Step 2) Next, Locate the volume of the case. In this instance, we’re looking for volume 4 (i.e. the first number in the citation). In Shepard’s Citations, the volume is designated by a number in a rectangle.
In this picture, you can see Vol. 4 offset in a rectangle designating the starting point of Shepard’s analysis for this case.
Step 3) Next, we need to Find the page number. The page we are looking for is page one (1) and it is identified by two hash marks (or m-dashes for you typographers out there) on either side of the number. Makes it look kinda like Frankenstein’s monster. Please tell me you know who Frankenstein is (It is sad how few students know this.).

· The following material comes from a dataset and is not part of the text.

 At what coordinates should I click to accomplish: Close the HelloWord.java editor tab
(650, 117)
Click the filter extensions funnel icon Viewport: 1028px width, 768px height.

Anyway, look for a number that is designated with hash marks on either side like the picture to the right. See, it’s right under the volume designation. Of course, it helps that its the first page. When the case number is something like 498, you’re going to have to hunt around under your designated volume. Just remember that you are looking for a number with two hash marks on either side.
Some things to note on this step. First, is the page number with the hash marks, then the name of the case (in this case Rangel v. Interinsurance Exchange of the Automobile Club of Southern California), followed by the year the case was decided (1992), followed by the parallel citations in parenthesis. In this instance, there are two parallel cases referencing the California Reporter (CaR) and Pacific Reports (P).
Finally, (and Step 4), Locate Judicial History and Treatment of the case. This is identified by the little letters noted on the left column of each referenced citation. The citation “signals” appearing next to a case name indicate whether the decision has received positive, negative, cautionary, or neutral treatment in subsequent judgments. In this instance, note the d, e, #, f symbols to the left of each citation. To help you understand these little notations, Shepard’s has provided a table that can be found toward the front of the book with the headings “History of Case” and “Treatment of Case.”
In this instance, “f” indicates that the citing opinion relies on the case you are Shepardizing as controlling or persuasive authority. The “d” indicates that the citing case differs from the case you are Shepardizing, either involving dissimilar facts or requiring a different application of the law. The “e” indicates that the citing opinion interprets or clarifies the case you are Shepardizing in a significant way. Finally, the “#” indicates that the case you are Shepardizing is merely used as a reference and is dicta.
All that is left now is to pull the case(s) to see how subsequent courts dealt with your case. See, easy peasy, lemon squeezy.
The thing is, I’ve been changing tires for years now; decades, even. When I first tried (or when I first start anything), it seemed like it took me forever. But by doing it a few times, I built up my confidence and am now able to change a flat tire with reckless abandon because I know the mechanics of the thing.
It’s like that in law and legal research. The first time you start, you thrash about like a drowning person. The more you conduct research, the better prepared you are for your next research project, and the next one, and the next, etc. The more resources you touch, the more times you use things, the better you get and the more confidence you’ll have when things go sideways. Soon enough, though, you’ll gain the skills and knowledge you need to be successful until you become a vintage, dyed-in-the-wool legal researcher – and isn’t that what we all aspire to be? I know, I do.